Although by this time protectorate arrangements have significantly receded, its legacy and assimilative logic in settler colonies continued to structure relations between the colonies and the metropole. Throughout the 18th century, colonisation was recast as protection as it was interwoven with humanitarianism. It is on this basis that Edward Said critiqued that protection created the very ‘Orient’ (Said, 2003) that defined the colonial hegemony of the West. In essence, protection was the pinnacle of colonial administration as it became the civilising language in which the expansion of empires was couched. When the UNHCR was founded in 1950 by European nations owning vast colonial empires around the world at the time, the refugee agency adopted the doctrine of protection in all its refugee and humanitarian operations. Ever since, protection continues to be its most powerful colonial apparatus. Just as the natives were considered unprotected persons, similarly, lack of protection is the qualification threshold for refugeehood. So protection is not only deeply rooted in political alienation of the refugee, but it also grants the UNHCR its legal personality as it laid the foundation stone for the UNHCR protection mandate. In its 71 years of operation, the refugee agency’s mandate has ballooned and the category of people it protects has increased markedly, including IDPs, returnees, stateless persons, and other persons of concern to this office.

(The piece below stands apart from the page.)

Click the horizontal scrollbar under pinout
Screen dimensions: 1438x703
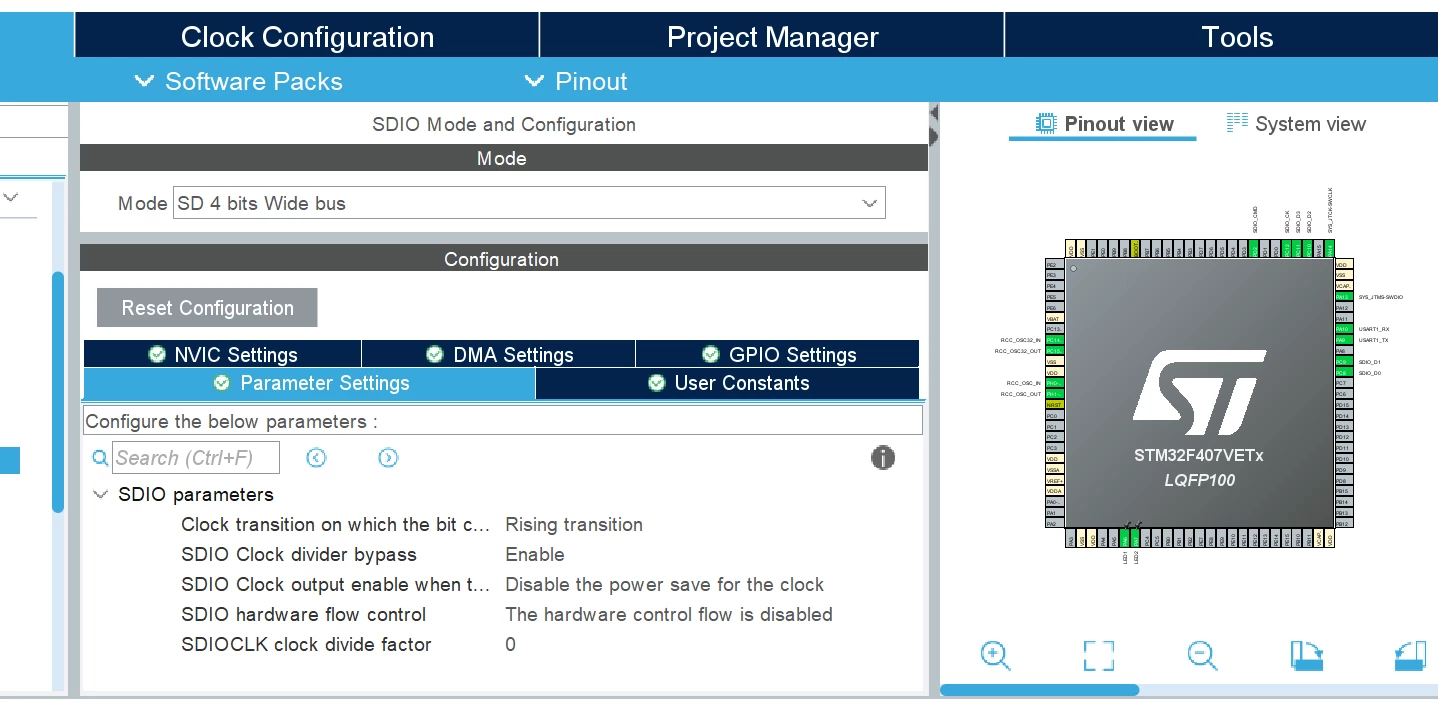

The reformulation of the framework of protection has inevitably led to it being tied to resources utilisation. The danger with this reappraisal is that the legality of refugee protection upon which the mandate of the refugee agency relies is diminishing. Ever since, the UNHCR has continued to glorify its doctrine of protection, but diplomatically detached itself from the tradition that shaped it. By claiming to be the protector of the refugees, the UNHCR has retained the colonial legacy of protection which remains its imperial touchstone. Similarly, the camp, a ‘Western phenomenology’ has become a permanent institution for managing population decarded by modernity and swept in prolonged encampment, ‘a site of protection’.